Being on the right or left of an issue, a hawk or a dove, is merely a term to designate how a candidate is posturing. Dean will never say "I am getting to the Right of Bush on Israel;" that is simply not how politics works as if I needed to tell you.
What are you talking about? You are the one who stated, I wonder why he thinks he can get to the Right of Bush on this issue? Of course he doesnt think that. He doesn't want to do that. He will never state that. He doesnt even want that idea to cross anybody's mind. I dont even know why you made the ludicrous claim in the first place.
But let me ask, is it your basic contention that Dean is not trying to get to the Right of Bush on Israel? Then why did you post this article?
I thought it was funny and nonsensical. That's why I added my sarcastic comments to the title.
The very idea that Dean is a closet-moderate was silly enough to merit posting.
If Dean's a closet moderate, he's hiding it real well since he "came out" as a leftwing lunatic a long time ago.
Dean is doing nothing more than a bad Bill "Why, if I could, I'd be in the trenches of Israel with an AK47 in my hands" Clinton did after he screwed up any chance for peace in his lust for a Nobel Peace Prize and helped cause the latest intifada in 2000 impression.
Well, since Justin Raimondo is a totally gutless homo, I can not point to a specific sentence where he says The Jews orchestrated 9/11."
His wimpy methods of hedging his comments are pathetic and comical. Since you seem to pride yourself on your lack of naïveté , see if you can read between the lines of this one:
BY WAY OF DECEPTION Israel pulls a fast one and gets caught
"By way of deception, thou shalt do war" a principle the Israelis have always lived up to. Juxtaposed against the mounting evidence a recent series of reports in the German and British media depict Mossad agents in the U.S. living "next door to Mohammed Atta" the exposure of this "false flag" operation draws the curtain on the terrorist enigma. This demonstrates that an Israeli connection to the worst terrorist atrocity in our history is not an "urban myth," as one Justice Department spokesperson put it, but a sinister and increasingly likely possibility.
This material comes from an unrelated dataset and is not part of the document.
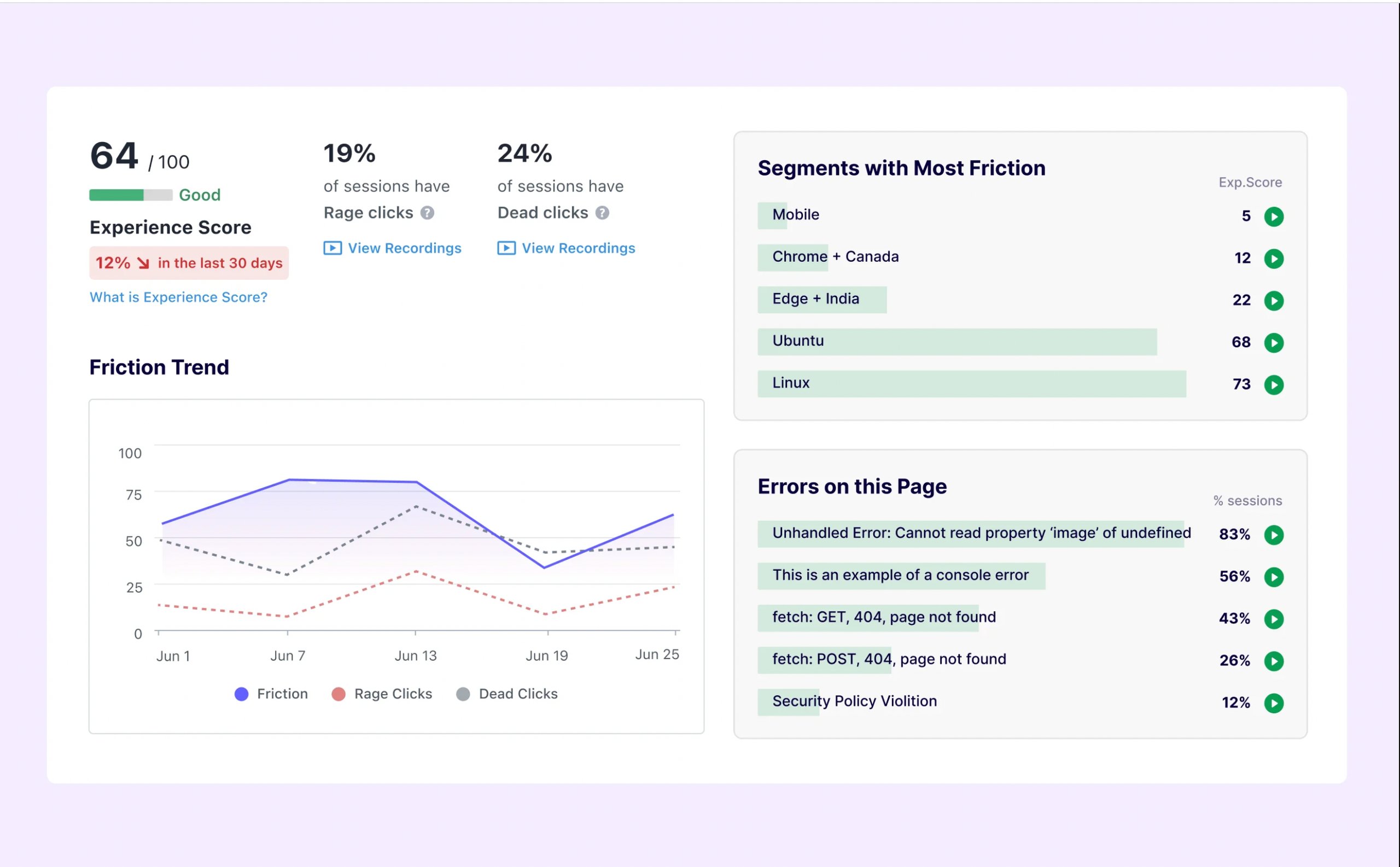Click play icon for fetch GET 404 error

pos(1278,617)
In all the columns I've written on this subject, my thesis has been limited in scope. I've said only that the Israelis had a certain amount of foreknowledge to what degree is not known and failed to warn us. Not that they were behind 9/11. Nor am I saying that now. But I have a question: If the Israelis are running phony "Al Qaeda" cells in Palestine and Lebanon, why not in South Florida, or New York?
But if Israel had some foreknowledge or even a connection with Al Qaeda in America, and not just the Palestinian "branch," then American rage will be directed at another target Surely there is a dangerous sort of irony in the act of declaring a war, and then failing to see one of your opponents. It is a danger that patriots cannot fail to point out.
Can you tell me what you think he is trying to imply in that article?
BTW, he essentially rephrased that same stupid article about thirty times, and each time his message was exactly the same.